Everyone has a question for God they would like to ask, but what about the Devil? If you could ask the Devil one question, what would it be?
I'd ask him if I really do have to give him my soul after attempting to trade it some years ago for a Charizard Pokemon card at the age of 12.
"Hi, Devil-guy. Sending my soul to eternal damnation, the whole fire and brimstone thing, a million lifetimes in pain and suffering, that I can understand. But letting Celine Dion cover an AC/DC song? Really?"
"Heyyyy dude...why so red and angry!?" Also lol at the Charizard card....i practically traded my soul for that card too! Or atleast most of my deck of cards..
Out of all the many, many portrayals of you in TV shows, books and movies, which performance/version of your character would you say is the most accurate?
After spending a lifetime looking for a place to smoke in peace without someone raising an objection, I'd say 'Howdy Dev, it's good to be here. Now where can I find the fallen women?'
I'd ask him: #1- So, where's Hitler so I can beat the crap out of him? For that matter, where's Stalin, Pol-Pot, and all those other horrible dictators? #2- So, what did God do that pissed you off so bad that you created an entire realm where you do nothing but cause endless suffering for everyone who enters? Did the phrase "Talk it out" not occur to you? #3- Wow, this is like Dagon's realm from The Elder Scrolls IV: Oblivion!

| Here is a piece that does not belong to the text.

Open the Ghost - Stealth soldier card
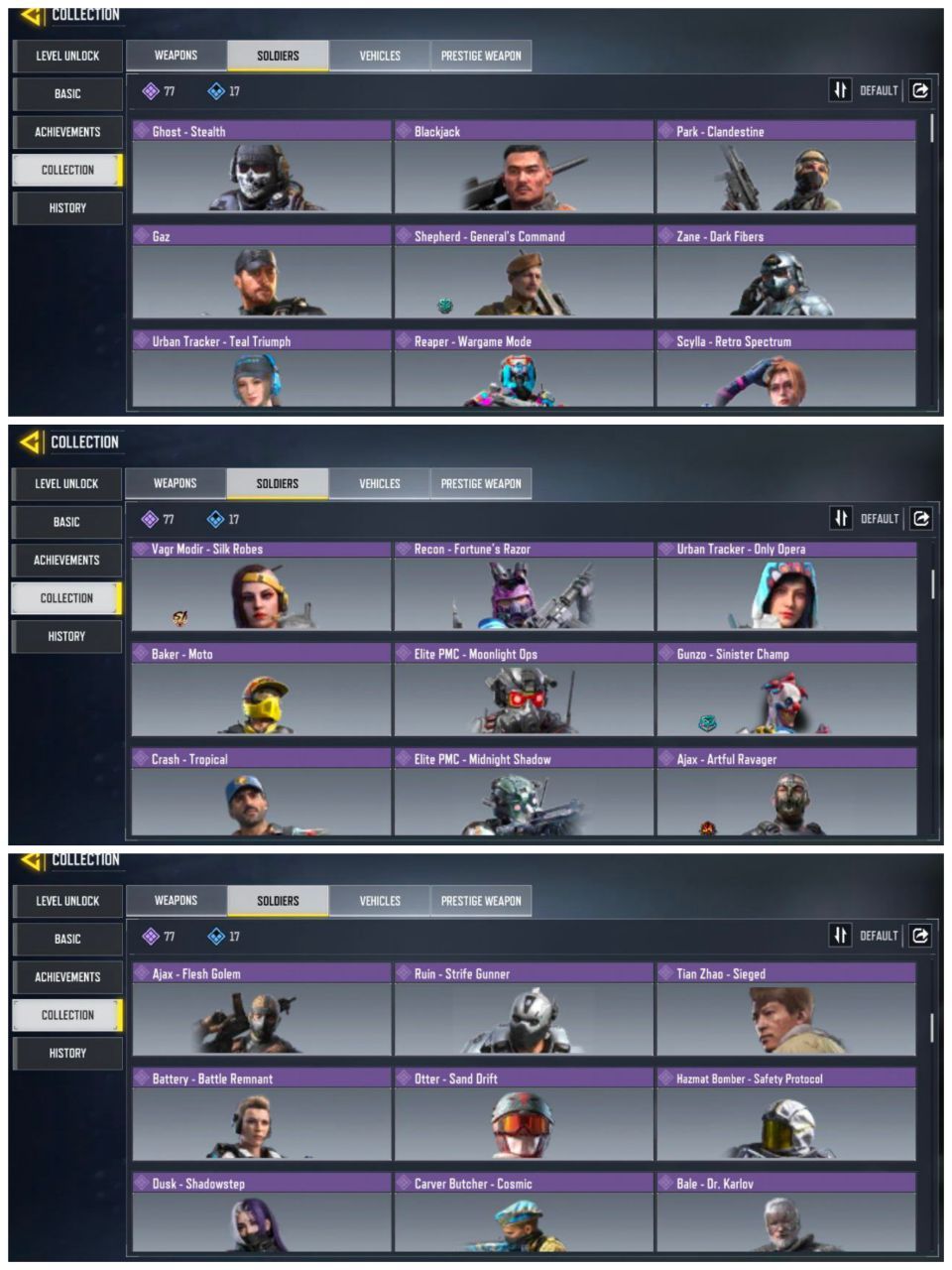Viewport: 952px width, 1270px height. 262,167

Where is the Sigil Tower??
(1. Why do you think Hitler wouldn't beat up you?) (2. Lucifer was sent to hell to be punshed. The "god of hell"-part was added centuries later.) (3. Dagon is from Lovecraft originally. But much like all his work, it has been ripped off by pretty much everyone.) (sorry, too tempting.) If I got a second question, I'd ask him if he can step up and take over the world. It's not like he can do a worse job than God.
^Punished for what? Now that the idea of beating people up has been presented, I would kind of like to challenge souls trapped in hell to leg wrestling matches. No one here will ever leg wrestle me...

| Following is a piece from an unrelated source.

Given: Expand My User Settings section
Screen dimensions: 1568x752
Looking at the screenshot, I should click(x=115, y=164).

Being a brat, basically. He and his followers started questioning God and eventually refused to do what he asked them, so down they went.
The difference between Old Scratch and God is that God would not run the world. He leaves it to his children to run, and watches them grow from their mistakes. The Devil would run things. We would stagnate and fail. I have no questions for the Prince of Lies.
No offense, but according to that theory we would all be 100 feet tall by now. But enough off-topic, perhaps.
I'd like to ask him what he thinks about all the c*ap he gets to be honest. Especially considering if you read your Bible and your Paradise Lost he's actually a very human character: very flawed but with a certain sense of humor. Sometimes he's even likable.
This is a really good question. I might ask what he thinks defines a good person and what defines a bad person. I would like to ask a lot of spiritual deities and leaders that question. It would be interesting to compare their answers, especially between the Christian God and the Christian Devil. Although from a personal standpoint, I would probably be most interested in the Buddha's response.
Thats because he is an angel. People tend to forget that and only focus on the 'devil' part. Sure he was cast out of heaven and sent to hell to be punished, but I don't remember him turning into something else along the way. He's a fallen angel, but still an angel.
What I would ask, if I could trust the answer, is this: Are you in competition with God, for the souls of men, or are you his agent, to give man an incentive to strive for betterment?
Presuming that the devil is infact real (which I don't) I would ask him something along the lines of "what can I offer you to not be tortured forever, or, perhaps "can I have a cookie?"
Would you be able to tell me the truth if I asked you about what would God answer if I asked him whether you'd lie to me when asked this question? Or you're just a puppet in his hands and have no option but to lie to me.
If I could only ask him/her one question I would first think long and hard about it. But off the top of my head if I only had a few moments to speak right now, I would ask him/her how a human could become physically immortal, assuming that I only had a single question that I could ask. By the way, aren't angels considered gender neutral in the Judeo-Christian tradition?
I'd ask him why he's so damn stupid. Assuming you believe the standard Christian story of course. Who would know better the omnipotence and omniscience of God than Lucifer? And having that knowledge, you still rebelled? Not a smart move.